Moon then likened Irvine to a creepy killer and said his performance of Cry Me a River was "cheap and absurd".
It is understood the show's sponsors, as well as fellow judges Stan Walker and Melanie Blatt, put extreme pressure on MediaWorks to take action over the incident.
Kills and Moon's departure came hours after the media company announced it would be naming new judges either today or tomorrow.
Andrew Szusterman, the show's co-executive producer, said there had "been an incredible amount of interest from both well-known Kiwi artists and high-profile international acts" to be part of the show.
He also touched on rumours the Sunday night incident had been pre-planned.
"This was not planned. It came as a complete shock, and as we have said and demonstrated by our actions, this type of behaviour is completely unacceptable.
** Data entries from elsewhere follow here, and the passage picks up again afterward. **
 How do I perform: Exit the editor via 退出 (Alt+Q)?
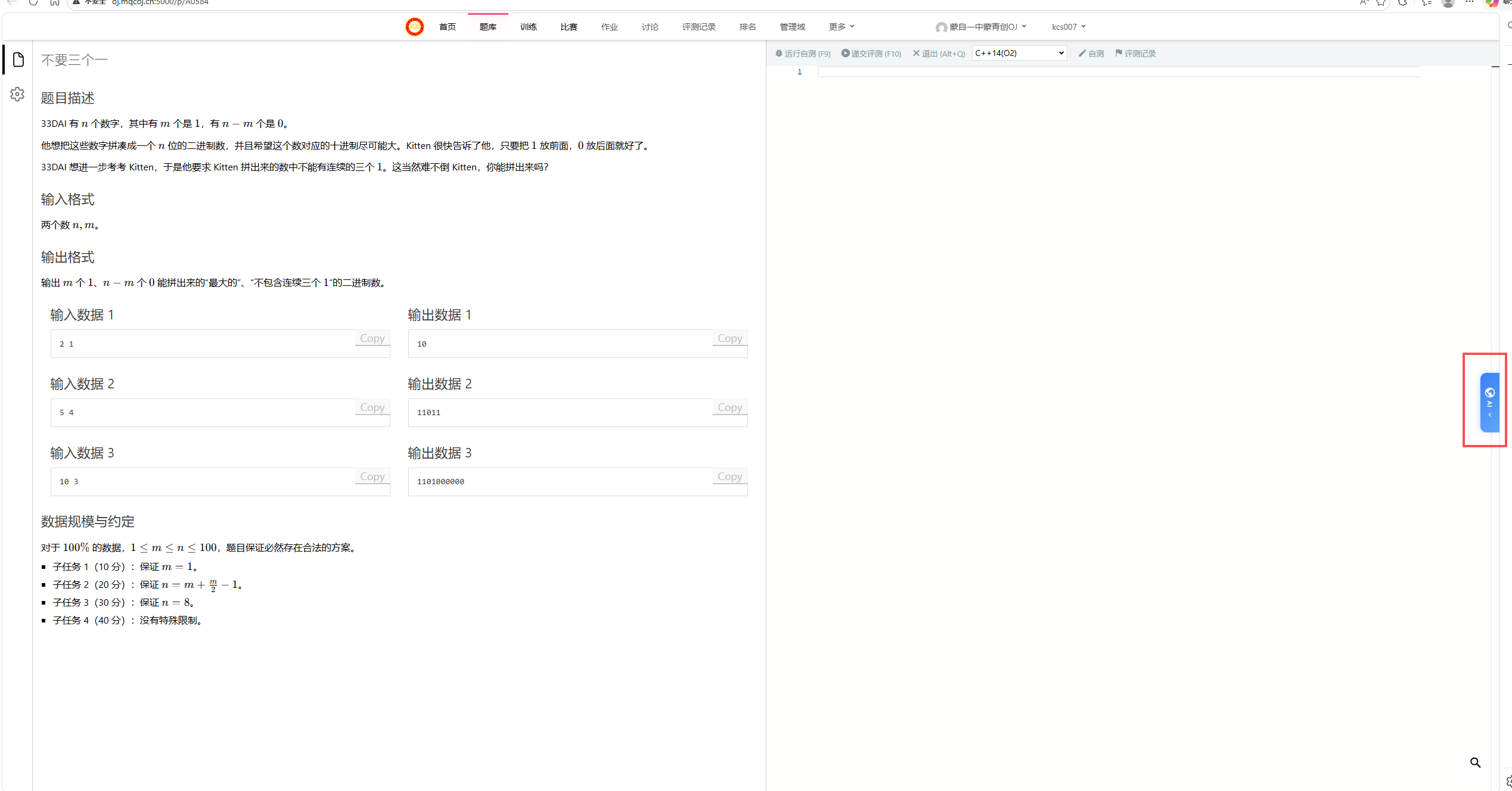pos(939,54)
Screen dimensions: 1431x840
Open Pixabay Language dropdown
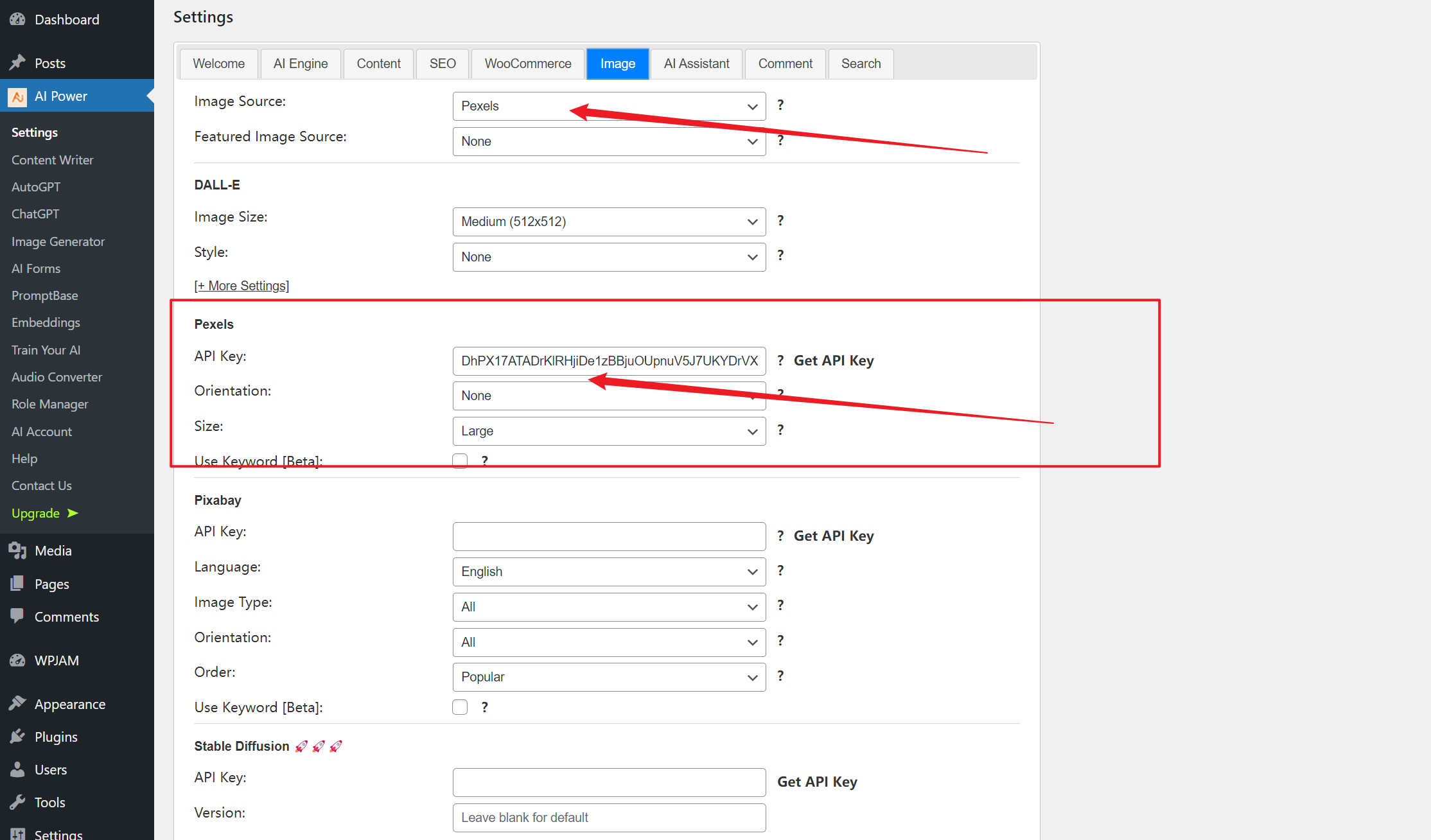pos(608,572)
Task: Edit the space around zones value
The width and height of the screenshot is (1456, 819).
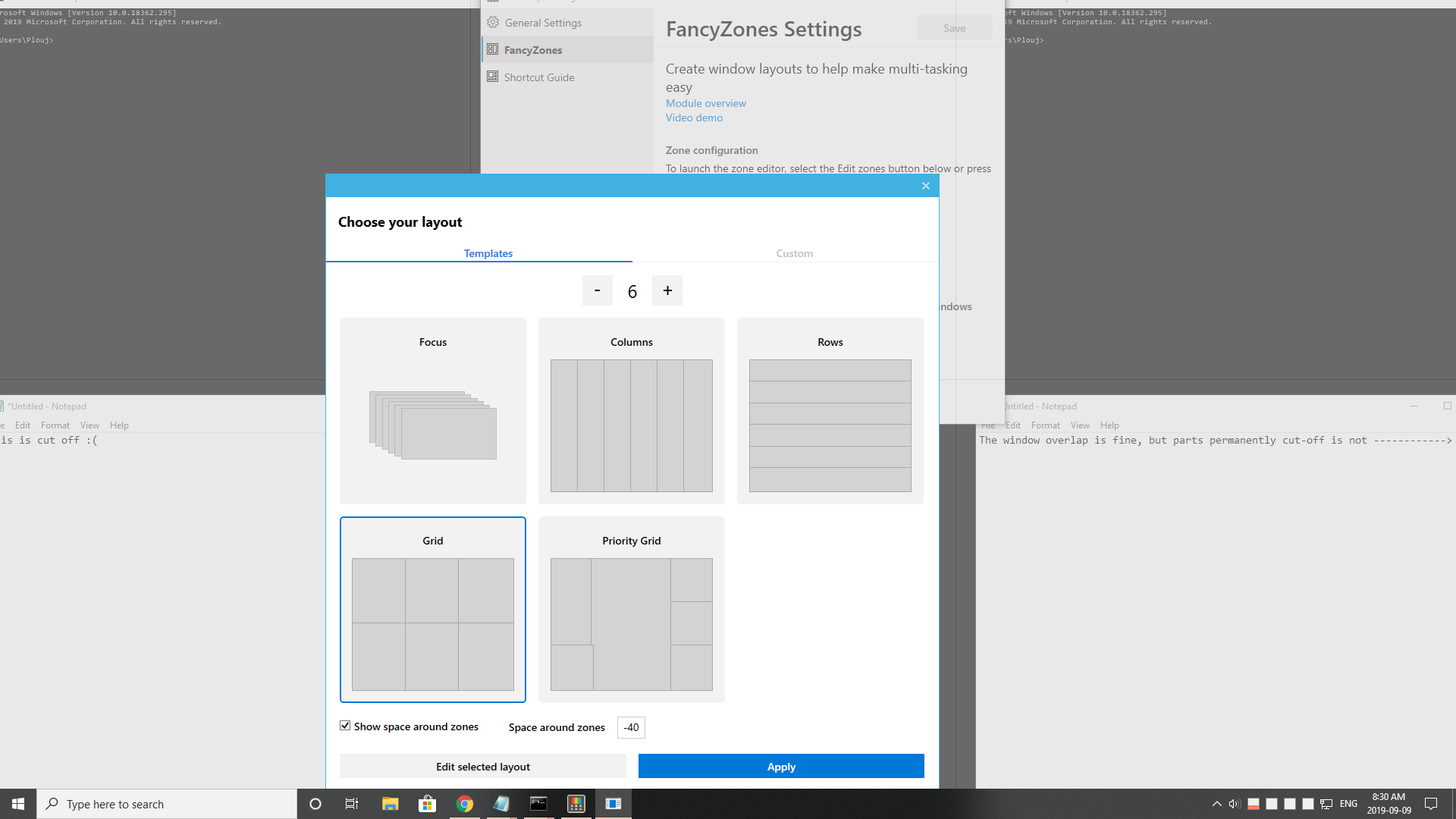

The speculation is totally baseless," he said.
Last month TV3 was at the centre of a media storm for minimising the role an X Factor contestant played in the manslaughter of a teenager in 2004. And on Friday it came under fire over revelations one of the contestants on The Bachelor NZ was sentenced to 18 months' jail for stealing almost $40,000 from her employer.
Moon and Kills caused headaches for TV3 outside The X Factor Last week Moon abused an Auckland mother at a bakery, hissing the C-word at her in front of customers and staff.
X Factor producers TV3 issued an apology on Moon's behalf on Friday, saying he regretted the incident and his language, but Moon said at the weekend he was not sorry, and accused the woman, Tracey Neal-Gailer, of lying.